Il y a des fragments de nos existences non-vécus. Ils sont rattachés à des personnes alors que ce sont des mondes, tout un ensemble de choses, de contexte, un tissu indémêlable, l’odeur indécise d’une époque. Il y eu Céline, Rachel, Ina, d’autres encore qui ont été non-vécues. Sans doute d’autres encore et encore que j’ai oublié, comme j’ai été oublié, pour qui j’ai été un non-vécu.
Je parle de prénoms, je devrais parler de bien d’autres choses, mais restons en aux identités. Ces femmes croisées, parfois commencées mais pas vécues, pas comme il aurait fallut, comme on aurait voulu. Quelque chose à été avorté. Sofie a été peut être le nom gardé pour le plus brutal car d’une certaine manière je savais que c’était elle, il y avait une évidence qui concernait le corps, la peau, la voix, le mots aussi, tous les mots qui m’avaient été adressés. Mais il y avait sa souffrance à elle, sans moi, cette souffrance qui était hors de ma portée. Ses lèvres teintées de charbon sur le lit d’hopital, ce fut à ce moment là que j’ai compris. Et cela a souvent été comme ça, la souffrance ou dans d’autres cas un autre moment de vie, une impossibilité à aimer, à s’abandonner, tout ça hors d’atteinte, comme si l’émotion qui existait entre elles et moi ne pouvait pas aller jusqu’à ce point, pas jusqu’au bout. Peut être ai-je plus cru à cette atteinte que ces femmes, peut-être étais-je simplement envahi par l’émotion et si j’ai quitté c’était le plus souvent pour reconnaître un état de fait.

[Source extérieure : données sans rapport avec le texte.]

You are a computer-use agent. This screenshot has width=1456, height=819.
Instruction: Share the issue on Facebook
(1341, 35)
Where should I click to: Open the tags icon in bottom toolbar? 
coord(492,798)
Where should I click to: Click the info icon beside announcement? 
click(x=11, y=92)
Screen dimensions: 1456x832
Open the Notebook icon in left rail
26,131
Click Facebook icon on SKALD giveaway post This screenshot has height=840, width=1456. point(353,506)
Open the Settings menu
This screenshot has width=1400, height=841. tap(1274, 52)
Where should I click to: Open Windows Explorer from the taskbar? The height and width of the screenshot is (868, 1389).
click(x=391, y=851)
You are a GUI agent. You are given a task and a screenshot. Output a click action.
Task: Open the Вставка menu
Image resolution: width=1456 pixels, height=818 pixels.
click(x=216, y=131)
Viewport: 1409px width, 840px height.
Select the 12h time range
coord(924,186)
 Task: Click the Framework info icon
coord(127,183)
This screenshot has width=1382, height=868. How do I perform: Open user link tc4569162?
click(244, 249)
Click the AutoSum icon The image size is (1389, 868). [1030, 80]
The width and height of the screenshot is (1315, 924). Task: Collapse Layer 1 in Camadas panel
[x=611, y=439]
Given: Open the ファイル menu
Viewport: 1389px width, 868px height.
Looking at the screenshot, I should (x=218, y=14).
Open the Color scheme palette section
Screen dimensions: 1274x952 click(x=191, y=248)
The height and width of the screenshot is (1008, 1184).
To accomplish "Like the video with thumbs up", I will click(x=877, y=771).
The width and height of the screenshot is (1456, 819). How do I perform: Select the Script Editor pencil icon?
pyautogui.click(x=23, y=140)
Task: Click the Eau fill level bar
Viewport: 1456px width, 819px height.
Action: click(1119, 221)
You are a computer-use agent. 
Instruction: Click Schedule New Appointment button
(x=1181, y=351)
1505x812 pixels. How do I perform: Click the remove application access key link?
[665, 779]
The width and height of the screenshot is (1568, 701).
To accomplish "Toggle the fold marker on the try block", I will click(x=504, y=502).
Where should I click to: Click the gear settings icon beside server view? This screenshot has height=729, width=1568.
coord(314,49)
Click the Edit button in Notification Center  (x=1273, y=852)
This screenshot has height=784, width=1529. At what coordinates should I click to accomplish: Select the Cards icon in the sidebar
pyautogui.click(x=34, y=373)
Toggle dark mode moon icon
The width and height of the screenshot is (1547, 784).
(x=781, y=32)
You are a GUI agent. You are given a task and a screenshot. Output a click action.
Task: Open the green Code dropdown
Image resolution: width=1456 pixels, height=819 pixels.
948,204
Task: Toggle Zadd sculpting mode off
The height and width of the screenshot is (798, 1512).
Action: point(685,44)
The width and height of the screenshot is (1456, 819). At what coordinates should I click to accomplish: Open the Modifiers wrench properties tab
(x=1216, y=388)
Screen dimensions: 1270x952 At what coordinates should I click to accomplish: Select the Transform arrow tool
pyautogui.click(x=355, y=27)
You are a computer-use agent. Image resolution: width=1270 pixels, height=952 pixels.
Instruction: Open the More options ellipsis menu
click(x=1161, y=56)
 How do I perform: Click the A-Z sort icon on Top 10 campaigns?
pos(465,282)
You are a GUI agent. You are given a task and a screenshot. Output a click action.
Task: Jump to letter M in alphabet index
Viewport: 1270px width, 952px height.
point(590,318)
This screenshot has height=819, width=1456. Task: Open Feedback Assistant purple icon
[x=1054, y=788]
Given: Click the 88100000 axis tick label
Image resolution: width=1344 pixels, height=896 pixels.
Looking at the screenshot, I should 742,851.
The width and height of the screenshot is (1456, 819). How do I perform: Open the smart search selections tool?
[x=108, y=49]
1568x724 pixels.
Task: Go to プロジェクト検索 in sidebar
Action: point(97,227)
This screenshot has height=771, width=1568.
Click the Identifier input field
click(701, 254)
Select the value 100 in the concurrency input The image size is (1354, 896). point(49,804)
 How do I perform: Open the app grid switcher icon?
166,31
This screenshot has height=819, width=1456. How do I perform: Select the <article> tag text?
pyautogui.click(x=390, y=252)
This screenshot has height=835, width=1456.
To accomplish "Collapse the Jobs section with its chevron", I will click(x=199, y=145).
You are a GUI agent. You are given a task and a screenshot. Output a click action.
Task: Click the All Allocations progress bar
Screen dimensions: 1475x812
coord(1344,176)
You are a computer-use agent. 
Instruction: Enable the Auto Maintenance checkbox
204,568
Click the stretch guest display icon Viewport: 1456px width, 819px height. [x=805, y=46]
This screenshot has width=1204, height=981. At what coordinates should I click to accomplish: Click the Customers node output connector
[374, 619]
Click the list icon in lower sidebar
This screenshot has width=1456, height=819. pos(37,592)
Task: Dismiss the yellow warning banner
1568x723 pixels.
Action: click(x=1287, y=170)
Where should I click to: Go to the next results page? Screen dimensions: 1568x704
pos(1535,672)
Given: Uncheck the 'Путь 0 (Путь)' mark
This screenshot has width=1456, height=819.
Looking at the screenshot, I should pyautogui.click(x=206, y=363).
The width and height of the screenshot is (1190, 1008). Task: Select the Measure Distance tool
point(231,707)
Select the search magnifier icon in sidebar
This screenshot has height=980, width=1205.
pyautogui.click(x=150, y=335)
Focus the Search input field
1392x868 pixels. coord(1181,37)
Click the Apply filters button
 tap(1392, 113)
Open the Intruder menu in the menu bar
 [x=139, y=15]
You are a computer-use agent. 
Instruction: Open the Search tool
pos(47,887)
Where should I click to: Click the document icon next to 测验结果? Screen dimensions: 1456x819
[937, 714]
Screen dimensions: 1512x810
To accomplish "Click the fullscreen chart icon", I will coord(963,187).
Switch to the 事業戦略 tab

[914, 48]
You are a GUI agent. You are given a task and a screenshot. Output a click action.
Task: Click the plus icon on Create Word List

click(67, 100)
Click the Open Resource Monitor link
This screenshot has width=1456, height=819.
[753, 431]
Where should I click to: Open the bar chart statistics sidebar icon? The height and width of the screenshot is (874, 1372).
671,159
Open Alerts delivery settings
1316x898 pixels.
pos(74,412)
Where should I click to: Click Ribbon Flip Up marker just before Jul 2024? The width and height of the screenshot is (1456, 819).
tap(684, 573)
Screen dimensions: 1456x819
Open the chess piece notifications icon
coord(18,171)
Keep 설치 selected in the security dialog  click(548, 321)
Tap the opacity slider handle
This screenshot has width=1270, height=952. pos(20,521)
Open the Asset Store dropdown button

Qu’est-ce donc aimer si ce n’est reconnaître ce non-vécu entre nous? C’est-à-dire accepter cette distance hors de notre atteinte? Cette distance hors même de notre désir, distance qui se dérobe face aux tentatives de maîtrise? Et aimer, comme je l’aime à présent, ce matin alors qu’elle dort encore, n’est-ce pas accepter ce non-vécu qui existe dans le vécu et que nous partageons parfois? Le non-vécu par exemple entre son sommeil et mon éveil, cette distance inframince du matin lorsque nos présences diffèrent et que je la sens respirer doucement puis se tourner et poser la main entre son visage et son oreiller? Aimer dans le vécu comme dans le non-vécu, dans les histoires menées comme dans les histoires à peine commencées, reconnaître le non-vécu dans le vécu et le vécu dans le non-vécu, reconnaître ce qui se meurt dans la vie et ce qui est vivant dans l’absence, pas même l’absence qui manque mais simplement ce qui n’a pas eu lieu entre deux personnes. Être ému, encore et encore, à chaque fois, de la distance infinie de nos corps, quand je suis très loin de toi et que je t’ai perdu, quand je suis au plus proche de toi et qu’en t’effleurant tu m’effleures, quand tes muscles résistent légèrement sous ta peau.
Et chaque matin être envahi par des silouhettes, des contours plus que des images, certaines odeurs, certaines caresses, et savoir que j’ai été aussi non-vécu par elles.